>>>
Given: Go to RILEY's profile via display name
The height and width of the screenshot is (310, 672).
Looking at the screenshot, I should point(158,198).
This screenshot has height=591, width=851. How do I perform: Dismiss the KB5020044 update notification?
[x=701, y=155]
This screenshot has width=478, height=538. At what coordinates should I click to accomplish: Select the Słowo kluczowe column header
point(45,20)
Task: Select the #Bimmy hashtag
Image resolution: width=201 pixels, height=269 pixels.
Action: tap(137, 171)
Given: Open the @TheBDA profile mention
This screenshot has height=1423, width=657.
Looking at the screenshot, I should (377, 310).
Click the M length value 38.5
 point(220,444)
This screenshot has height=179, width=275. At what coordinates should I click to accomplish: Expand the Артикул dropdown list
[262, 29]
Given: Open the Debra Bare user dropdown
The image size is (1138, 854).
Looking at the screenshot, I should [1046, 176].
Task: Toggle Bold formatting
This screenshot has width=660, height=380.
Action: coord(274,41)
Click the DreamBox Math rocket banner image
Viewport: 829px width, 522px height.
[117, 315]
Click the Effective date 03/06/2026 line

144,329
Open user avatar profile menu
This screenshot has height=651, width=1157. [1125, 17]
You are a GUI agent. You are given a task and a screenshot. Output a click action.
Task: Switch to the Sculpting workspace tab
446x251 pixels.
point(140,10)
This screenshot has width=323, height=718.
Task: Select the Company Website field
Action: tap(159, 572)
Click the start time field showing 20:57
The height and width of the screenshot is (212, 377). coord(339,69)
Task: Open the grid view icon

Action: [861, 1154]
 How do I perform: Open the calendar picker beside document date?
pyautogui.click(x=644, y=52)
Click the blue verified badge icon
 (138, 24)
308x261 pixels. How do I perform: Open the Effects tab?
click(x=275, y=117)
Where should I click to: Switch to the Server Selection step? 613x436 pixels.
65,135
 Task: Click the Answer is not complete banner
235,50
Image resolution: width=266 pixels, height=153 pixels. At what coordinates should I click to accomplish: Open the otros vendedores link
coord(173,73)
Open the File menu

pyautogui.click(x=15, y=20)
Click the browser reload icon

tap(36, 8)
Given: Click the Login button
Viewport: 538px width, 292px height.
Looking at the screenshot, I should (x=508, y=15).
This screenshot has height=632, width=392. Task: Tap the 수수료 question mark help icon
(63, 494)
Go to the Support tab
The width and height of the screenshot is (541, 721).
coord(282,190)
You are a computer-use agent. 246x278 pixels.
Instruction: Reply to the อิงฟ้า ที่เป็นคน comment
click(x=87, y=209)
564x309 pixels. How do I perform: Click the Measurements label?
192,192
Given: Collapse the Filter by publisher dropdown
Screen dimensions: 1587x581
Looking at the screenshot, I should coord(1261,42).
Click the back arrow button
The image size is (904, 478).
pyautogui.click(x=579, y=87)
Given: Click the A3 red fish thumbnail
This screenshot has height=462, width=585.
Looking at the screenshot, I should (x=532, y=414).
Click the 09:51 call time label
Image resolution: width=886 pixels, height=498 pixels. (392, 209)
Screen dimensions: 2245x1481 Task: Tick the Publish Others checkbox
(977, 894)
<<<
(WHAT YOU WILL DO): Please arrange every line of the records above as a Markdown table with two columns, Number and Record line, numbering the rows in order and leaving out blank lines.

(EXPECTED OUTPUT):
| Number | Record line |
|---|---|
| 1 | Given: Go to RILEY's profile via display name |
| 2 | The height and width of the screenshot is (310, 672). |
| 3 | Looking at the screenshot, I should point(158,198). |
| 4 | This screenshot has height=591, width=851. How do I perform: Dismiss the KB5020044 update notification? |
| 5 | [x=701, y=155] |
| 6 | This screenshot has width=478, height=538. At what coordinates should I click to accomplish: Select the Słowo kluczowe column header |
| 7 | point(45,20) |
| 8 | Task: Select the #Bimmy hashtag |
| 9 | Image resolution: width=201 pixels, height=269 pixels. |
| 10 | Action: tap(137, 171) |
| 11 | Given: Open the @TheBDA profile mention |
| 12 | This screenshot has height=1423, width=657. |
| 13 | Looking at the screenshot, I should (377, 310). |
| 14 | Click the M length value 38.5 |
| 15 |  point(220,444) |
| 16 | This screenshot has height=179, width=275. At what coordinates should I click to accomplish: Expand the Артикул dropdown list |
| 17 | [262, 29] |
| 18 | Given: Open the Debra Bare user dropdown |
| 19 | The image size is (1138, 854). |
| 20 | Looking at the screenshot, I should [1046, 176]. |
| 21 | Task: Toggle Bold formatting |
| 22 | This screenshot has width=660, height=380. |
| 23 | Action: coord(274,41) |
| 24 | Click the DreamBox Math rocket banner image |
| 25 | Viewport: 829px width, 522px height. |
| 26 | [117, 315] |
| 27 | Click the Effective date 03/06/2026 line |
| 28 | 144,329 |
| 29 | Open user avatar profile menu |
| 30 | This screenshot has height=651, width=1157. [1125, 17] |
| 31 | You are a GUI agent. You are given a task and a screenshot. Output a click action. |
| 32 | Task: Switch to the Sculpting workspace tab |
| 33 | 446x251 pixels. |
| 34 | point(140,10) |
| 35 | This screenshot has width=323, height=718. |
| 36 | Task: Select the Company Website field |
| 37 | Action: tap(159, 572) |
| 38 | Click the start time field showing 20:57 |
| 39 | The height and width of the screenshot is (212, 377). coord(339,69) |
| 40 | Task: Open the grid view icon |
| 41 | Action: [861, 1154] |
| 42 |  How do I perform: Open the calendar picker beside document date? |
| 43 | pyautogui.click(x=644, y=52) |
| 44 | Click the blue verified badge icon |
| 45 |  (138, 24) |
| 46 | 308x261 pixels. How do I perform: Open the Effects tab? |
| 47 | click(x=275, y=117) |
| 48 | Where should I click to: Switch to the Server Selection step? 613x436 pixels. |
| 49 | 65,135 |
| 50 |  Task: Click the Answer is not complete banner |
| 51 | 235,50 |
| 52 | Image resolution: width=266 pixels, height=153 pixels. At what coordinates should I click to accomplish: Open the otros vendedores link |
| 53 | coord(173,73) |
| 54 | Open the File menu |
| 55 | pyautogui.click(x=15, y=20) |
| 56 | Click the browser reload icon |
| 57 | tap(36, 8) |
| 58 | Given: Click the Login button |
| 59 | Viewport: 538px width, 292px height. |
| 60 | Looking at the screenshot, I should (x=508, y=15). |
| 61 | This screenshot has height=632, width=392. Task: Tap the 수수료 question mark help icon |
| 62 | (63, 494) |
| 63 | Go to the Support tab |
| 64 | The width and height of the screenshot is (541, 721). |
| 65 | coord(282,190) |
| 66 | You are a computer-use agent. 246x278 pixels. |
| 67 | Instruction: Reply to the อิงฟ้า ที่เป็นคน comment |
| 68 | click(x=87, y=209) |
| 69 | 564x309 pixels. How do I perform: Click the Measurements label? |
| 70 | 192,192 |
| 71 | Given: Collapse the Filter by publisher dropdown |
| 72 | Screen dimensions: 1587x581 |
| 73 | Looking at the screenshot, I should coord(1261,42). |
| 74 | Click the back arrow button |
| 75 | The image size is (904, 478). |
| 76 | pyautogui.click(x=579, y=87) |
| 77 | Given: Click the A3 red fish thumbnail |
| 78 | This screenshot has height=462, width=585. |
| 79 | Looking at the screenshot, I should (x=532, y=414). |
| 80 | Click the 09:51 call time label |
| 81 | Image resolution: width=886 pixels, height=498 pixels. (392, 209) |
| 82 | Screen dimensions: 2245x1481 Task: Tick the Publish Others checkbox |
| 83 | (977, 894) |